I’ve been reflecting on the past year and one big focus area was data governance. Rolling out a data governance program along with an Information Security Management System (ISMS) is a big job for a large and complex organisation, and it is a multi-year project. We are in year two of the data governance program and over the past few years there have been a number of lessons learned.

It is all very easy to throw up one’s hands and say that it is all too hard, that data wants to be free, or that governing data is impossible. Yet to enable new ways of analysing data (and dare I say it, big data), and for effective cyber security management, we must work out how to do data governance.

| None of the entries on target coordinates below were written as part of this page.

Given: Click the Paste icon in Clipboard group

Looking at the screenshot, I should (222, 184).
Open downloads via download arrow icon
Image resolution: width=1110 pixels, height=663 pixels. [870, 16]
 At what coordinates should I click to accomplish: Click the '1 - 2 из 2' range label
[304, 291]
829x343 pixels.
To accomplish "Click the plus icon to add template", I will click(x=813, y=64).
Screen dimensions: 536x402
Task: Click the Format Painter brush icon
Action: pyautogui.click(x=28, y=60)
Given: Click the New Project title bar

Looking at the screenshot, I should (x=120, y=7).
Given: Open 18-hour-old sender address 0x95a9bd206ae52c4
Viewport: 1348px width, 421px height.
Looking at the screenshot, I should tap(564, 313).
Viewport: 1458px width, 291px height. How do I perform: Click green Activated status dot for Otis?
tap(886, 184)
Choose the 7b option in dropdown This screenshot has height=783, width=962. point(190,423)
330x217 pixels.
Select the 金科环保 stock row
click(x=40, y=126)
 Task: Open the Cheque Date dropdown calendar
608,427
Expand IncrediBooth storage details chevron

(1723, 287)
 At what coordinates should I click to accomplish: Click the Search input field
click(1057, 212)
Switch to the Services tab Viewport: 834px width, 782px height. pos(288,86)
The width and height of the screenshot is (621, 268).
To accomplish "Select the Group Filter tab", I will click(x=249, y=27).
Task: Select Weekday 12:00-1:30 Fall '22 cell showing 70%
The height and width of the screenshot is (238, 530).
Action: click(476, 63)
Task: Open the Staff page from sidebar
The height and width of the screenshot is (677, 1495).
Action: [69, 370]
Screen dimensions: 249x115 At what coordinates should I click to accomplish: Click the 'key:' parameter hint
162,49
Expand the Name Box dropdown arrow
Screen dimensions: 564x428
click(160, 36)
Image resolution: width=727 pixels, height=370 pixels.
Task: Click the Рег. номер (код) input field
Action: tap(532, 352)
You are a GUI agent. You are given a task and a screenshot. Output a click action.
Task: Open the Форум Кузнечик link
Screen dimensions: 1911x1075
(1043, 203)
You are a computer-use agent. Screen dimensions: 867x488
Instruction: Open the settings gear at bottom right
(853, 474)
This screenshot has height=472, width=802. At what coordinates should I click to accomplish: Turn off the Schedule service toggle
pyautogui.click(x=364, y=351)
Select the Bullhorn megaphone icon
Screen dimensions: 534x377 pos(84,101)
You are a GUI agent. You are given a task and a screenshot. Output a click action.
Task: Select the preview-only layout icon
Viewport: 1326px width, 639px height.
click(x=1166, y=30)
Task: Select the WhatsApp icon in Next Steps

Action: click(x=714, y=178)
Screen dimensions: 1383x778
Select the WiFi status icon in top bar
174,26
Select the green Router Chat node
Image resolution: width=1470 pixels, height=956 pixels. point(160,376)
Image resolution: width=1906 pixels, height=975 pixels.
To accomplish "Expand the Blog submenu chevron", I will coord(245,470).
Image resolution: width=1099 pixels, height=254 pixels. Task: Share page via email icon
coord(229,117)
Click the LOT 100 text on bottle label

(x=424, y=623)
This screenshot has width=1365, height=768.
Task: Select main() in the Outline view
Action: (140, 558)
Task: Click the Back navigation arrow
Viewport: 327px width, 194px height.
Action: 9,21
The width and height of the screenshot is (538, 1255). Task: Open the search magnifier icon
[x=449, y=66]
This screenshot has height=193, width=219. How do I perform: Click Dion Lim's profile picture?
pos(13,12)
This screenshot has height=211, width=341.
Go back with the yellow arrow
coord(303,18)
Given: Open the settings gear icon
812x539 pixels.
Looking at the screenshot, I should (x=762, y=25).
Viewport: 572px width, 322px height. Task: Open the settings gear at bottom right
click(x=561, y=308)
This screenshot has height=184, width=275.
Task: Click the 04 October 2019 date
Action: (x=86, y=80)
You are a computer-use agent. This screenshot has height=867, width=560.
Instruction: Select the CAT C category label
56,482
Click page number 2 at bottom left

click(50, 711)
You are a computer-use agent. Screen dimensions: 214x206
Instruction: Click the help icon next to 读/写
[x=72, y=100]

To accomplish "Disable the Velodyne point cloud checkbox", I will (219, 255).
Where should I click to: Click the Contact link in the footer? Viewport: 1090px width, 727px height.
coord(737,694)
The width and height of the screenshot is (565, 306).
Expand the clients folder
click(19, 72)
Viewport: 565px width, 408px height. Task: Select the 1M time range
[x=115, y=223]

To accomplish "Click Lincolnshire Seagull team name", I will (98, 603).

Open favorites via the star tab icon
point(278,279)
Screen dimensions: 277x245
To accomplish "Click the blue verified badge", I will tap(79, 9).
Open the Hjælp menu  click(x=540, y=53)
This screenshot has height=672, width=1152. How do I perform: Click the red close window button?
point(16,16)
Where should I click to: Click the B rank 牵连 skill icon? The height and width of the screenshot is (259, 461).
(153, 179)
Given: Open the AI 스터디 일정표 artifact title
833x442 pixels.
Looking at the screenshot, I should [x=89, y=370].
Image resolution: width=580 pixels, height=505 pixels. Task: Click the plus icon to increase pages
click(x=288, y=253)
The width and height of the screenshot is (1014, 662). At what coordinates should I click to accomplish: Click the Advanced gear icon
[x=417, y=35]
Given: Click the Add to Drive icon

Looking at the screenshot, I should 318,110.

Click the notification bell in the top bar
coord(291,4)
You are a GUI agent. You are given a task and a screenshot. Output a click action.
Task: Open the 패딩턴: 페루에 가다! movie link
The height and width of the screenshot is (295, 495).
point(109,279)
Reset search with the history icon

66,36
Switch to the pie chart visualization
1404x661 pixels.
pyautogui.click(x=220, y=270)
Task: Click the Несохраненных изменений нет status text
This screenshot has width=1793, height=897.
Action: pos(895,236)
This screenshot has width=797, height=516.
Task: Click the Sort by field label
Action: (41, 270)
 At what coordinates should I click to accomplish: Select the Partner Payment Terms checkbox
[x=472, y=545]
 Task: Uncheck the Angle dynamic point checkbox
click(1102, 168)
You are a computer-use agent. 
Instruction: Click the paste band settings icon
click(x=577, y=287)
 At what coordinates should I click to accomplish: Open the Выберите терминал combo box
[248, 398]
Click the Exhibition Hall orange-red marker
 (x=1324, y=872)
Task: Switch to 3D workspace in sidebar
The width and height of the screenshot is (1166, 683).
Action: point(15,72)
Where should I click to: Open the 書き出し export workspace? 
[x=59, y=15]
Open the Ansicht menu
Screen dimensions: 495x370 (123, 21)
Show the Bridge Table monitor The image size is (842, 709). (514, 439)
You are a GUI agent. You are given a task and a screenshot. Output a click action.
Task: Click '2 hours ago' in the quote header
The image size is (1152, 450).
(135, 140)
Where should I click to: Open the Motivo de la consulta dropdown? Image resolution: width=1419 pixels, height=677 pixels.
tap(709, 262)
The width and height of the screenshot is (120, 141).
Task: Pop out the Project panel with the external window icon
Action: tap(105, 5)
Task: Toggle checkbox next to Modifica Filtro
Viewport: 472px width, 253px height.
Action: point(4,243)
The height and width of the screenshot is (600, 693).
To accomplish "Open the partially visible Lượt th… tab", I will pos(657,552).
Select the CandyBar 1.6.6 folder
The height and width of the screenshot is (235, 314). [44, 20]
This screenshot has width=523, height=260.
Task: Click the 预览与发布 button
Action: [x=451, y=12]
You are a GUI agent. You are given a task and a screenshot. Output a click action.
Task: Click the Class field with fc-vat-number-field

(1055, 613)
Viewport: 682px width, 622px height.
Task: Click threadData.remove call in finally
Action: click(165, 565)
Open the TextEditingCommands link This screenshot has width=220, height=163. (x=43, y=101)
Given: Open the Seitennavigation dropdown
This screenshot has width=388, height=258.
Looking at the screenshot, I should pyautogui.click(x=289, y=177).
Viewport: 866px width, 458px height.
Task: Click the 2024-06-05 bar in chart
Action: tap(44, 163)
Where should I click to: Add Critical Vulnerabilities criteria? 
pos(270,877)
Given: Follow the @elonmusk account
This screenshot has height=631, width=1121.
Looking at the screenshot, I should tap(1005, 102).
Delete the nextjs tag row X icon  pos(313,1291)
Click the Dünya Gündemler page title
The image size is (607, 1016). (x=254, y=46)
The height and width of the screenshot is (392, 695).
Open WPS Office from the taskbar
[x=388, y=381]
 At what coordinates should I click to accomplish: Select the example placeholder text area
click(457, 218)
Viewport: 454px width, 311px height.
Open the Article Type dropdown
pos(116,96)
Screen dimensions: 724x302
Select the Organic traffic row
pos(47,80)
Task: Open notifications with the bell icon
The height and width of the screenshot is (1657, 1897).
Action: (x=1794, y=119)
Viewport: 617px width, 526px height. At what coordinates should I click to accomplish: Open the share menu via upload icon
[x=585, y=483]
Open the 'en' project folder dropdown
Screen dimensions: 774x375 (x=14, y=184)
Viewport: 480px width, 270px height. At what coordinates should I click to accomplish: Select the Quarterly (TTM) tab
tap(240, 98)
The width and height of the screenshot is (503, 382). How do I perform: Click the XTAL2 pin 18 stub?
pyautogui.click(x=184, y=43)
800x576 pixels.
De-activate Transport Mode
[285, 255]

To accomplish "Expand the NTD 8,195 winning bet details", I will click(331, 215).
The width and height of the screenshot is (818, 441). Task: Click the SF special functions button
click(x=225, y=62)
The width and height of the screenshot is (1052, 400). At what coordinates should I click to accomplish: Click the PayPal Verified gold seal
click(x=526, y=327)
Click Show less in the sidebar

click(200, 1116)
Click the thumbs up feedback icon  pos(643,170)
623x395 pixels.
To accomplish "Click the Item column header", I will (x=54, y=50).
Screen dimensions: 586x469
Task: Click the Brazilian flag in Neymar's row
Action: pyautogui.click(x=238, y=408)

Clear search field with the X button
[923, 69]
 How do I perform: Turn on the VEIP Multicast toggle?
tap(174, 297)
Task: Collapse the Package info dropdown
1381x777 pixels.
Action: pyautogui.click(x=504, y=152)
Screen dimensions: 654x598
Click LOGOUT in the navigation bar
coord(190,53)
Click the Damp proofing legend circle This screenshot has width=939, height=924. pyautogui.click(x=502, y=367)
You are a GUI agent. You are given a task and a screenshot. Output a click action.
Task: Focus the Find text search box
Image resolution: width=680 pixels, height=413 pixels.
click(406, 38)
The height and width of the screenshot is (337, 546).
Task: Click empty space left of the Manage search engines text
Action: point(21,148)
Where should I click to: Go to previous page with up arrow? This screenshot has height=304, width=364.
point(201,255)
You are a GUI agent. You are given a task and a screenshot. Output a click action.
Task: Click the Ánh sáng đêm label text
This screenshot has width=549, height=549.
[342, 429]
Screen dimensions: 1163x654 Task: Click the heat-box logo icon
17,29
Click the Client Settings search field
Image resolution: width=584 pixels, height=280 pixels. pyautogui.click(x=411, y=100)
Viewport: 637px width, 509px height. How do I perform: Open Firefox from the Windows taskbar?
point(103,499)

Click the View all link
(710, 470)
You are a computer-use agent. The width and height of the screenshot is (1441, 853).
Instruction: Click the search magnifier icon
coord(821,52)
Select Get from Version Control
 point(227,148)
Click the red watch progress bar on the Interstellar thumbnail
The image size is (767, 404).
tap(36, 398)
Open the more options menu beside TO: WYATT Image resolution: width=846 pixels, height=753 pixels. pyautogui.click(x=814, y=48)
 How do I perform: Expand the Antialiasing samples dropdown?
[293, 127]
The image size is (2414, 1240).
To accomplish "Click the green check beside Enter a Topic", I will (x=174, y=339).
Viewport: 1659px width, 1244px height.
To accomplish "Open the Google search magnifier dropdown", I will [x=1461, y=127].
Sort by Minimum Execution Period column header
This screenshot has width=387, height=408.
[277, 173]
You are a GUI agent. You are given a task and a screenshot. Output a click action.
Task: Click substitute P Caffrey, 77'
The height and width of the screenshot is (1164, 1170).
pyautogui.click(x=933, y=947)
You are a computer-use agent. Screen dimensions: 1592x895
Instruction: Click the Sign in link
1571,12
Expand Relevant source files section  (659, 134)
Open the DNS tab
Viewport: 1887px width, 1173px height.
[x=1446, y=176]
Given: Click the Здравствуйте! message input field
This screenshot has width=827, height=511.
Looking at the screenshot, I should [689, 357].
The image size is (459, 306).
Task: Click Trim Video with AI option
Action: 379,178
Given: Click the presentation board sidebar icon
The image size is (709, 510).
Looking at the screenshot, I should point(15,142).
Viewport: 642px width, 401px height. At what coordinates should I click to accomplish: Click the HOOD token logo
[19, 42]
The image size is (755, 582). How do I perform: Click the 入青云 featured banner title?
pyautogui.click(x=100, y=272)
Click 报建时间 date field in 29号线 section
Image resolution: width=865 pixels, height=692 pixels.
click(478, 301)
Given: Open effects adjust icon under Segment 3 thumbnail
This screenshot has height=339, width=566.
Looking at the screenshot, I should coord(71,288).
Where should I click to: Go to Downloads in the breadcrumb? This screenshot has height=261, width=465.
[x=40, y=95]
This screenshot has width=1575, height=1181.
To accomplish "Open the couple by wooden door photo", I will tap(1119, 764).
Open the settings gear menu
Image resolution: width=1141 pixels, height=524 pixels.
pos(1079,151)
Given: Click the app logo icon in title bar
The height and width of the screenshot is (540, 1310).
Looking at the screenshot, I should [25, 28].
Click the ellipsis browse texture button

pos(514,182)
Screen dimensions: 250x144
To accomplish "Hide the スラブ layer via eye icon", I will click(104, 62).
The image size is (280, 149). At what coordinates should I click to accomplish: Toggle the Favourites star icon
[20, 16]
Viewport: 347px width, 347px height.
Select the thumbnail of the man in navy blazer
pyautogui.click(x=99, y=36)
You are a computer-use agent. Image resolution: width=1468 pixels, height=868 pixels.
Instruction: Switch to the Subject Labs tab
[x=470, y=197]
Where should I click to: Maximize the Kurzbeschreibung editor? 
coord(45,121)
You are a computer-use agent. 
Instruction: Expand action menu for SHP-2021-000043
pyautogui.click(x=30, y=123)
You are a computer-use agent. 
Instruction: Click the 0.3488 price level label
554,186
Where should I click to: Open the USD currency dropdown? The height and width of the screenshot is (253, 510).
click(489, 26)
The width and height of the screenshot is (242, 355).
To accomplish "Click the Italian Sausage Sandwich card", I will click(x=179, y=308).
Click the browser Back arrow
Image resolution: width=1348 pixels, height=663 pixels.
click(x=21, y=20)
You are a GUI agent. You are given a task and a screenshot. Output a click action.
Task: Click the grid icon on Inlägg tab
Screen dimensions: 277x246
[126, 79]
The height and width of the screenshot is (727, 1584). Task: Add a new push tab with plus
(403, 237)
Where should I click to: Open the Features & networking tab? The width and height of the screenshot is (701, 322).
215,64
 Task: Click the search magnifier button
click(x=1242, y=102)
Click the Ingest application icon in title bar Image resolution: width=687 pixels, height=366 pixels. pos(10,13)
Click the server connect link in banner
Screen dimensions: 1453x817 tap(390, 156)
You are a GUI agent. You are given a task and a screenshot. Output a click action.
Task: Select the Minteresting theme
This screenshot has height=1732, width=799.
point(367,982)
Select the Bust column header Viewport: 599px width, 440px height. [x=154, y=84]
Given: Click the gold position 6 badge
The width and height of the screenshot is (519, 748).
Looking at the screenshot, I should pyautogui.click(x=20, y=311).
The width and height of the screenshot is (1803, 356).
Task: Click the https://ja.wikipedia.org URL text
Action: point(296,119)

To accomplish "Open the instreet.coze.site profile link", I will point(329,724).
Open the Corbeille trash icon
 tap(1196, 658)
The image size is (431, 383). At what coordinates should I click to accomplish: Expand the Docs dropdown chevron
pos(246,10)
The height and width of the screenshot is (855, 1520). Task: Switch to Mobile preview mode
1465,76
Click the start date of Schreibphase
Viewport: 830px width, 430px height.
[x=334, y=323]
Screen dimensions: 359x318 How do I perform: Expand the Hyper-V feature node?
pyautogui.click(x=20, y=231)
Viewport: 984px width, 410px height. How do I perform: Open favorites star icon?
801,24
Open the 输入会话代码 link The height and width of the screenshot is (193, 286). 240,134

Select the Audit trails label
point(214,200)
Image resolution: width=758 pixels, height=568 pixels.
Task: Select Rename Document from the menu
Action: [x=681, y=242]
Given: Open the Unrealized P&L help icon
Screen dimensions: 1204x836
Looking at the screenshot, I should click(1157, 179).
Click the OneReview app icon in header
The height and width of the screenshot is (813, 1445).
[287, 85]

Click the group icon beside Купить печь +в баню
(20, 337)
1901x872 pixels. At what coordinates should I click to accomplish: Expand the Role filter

Tips for getting a data governance program started

1. Clarify your mandate. Get your policies and procedures sorted out early. An official policy clarifies your mandate for running the data governance program and can assist in obtaining buy-in.  My starting point was a definition:
   

   “Data governance is the organization and implementation of policies, procedures, structure, roles, and responsibilities which outline an enforce rules of engagement, decision rights, and accountabilities for the effective management of information assets.”

   Source: John Ladley, Data Governance: How to Design, Deploy and Sustain an Effective Data Governance Program, 2012

2. Setup an effective governance structure. This seems like an obvious thing, but many organisations struggle with this. Getting the right structure setup and the right people involved is critical to success. I have setup a Data Governance Steering Committee (DGSC), which has oversight of the entire program, with cross-organisational executive involvement, and it has been very important in obtaining credibility. The DGSC is supported by another Committee, which takes a more hands-on day to day role in deciding how we manage data across the organisation. We also work closely with IT, Privacy, Procurement, and Legal  to ensure that they are involved in the data governance program.
3. Make a start. Typically in a large organisation it can be daunting to consider data governance and to know where to start. Find an area of the organisation that has some willing people and just get started. This lets you demonstrate success and leverage that success to get the next area of the organisation involved.
4. Take inspiration from other organisations. Don’t feel the need to invent data governance from scratch. Talk to other practitioners – they’re usually delighted to find a fellow traveler. Find groups where data and information governance folks hang out, like The Data Governance Institute: The DGI, Information Governance ANZ or the Data Management Association Australia (DAMA). The kind folks at DG @ Stanford University were particularly helpful to me in the early days. Of course check out my Data Governance website at UNSW Sydney, where we have shared our policies, processes and practices.
5. Ignore the vendors. there are a plethora of vendors who say they have solutions for data governance. Ignore them. It is not about the tools, it is about practice and culture.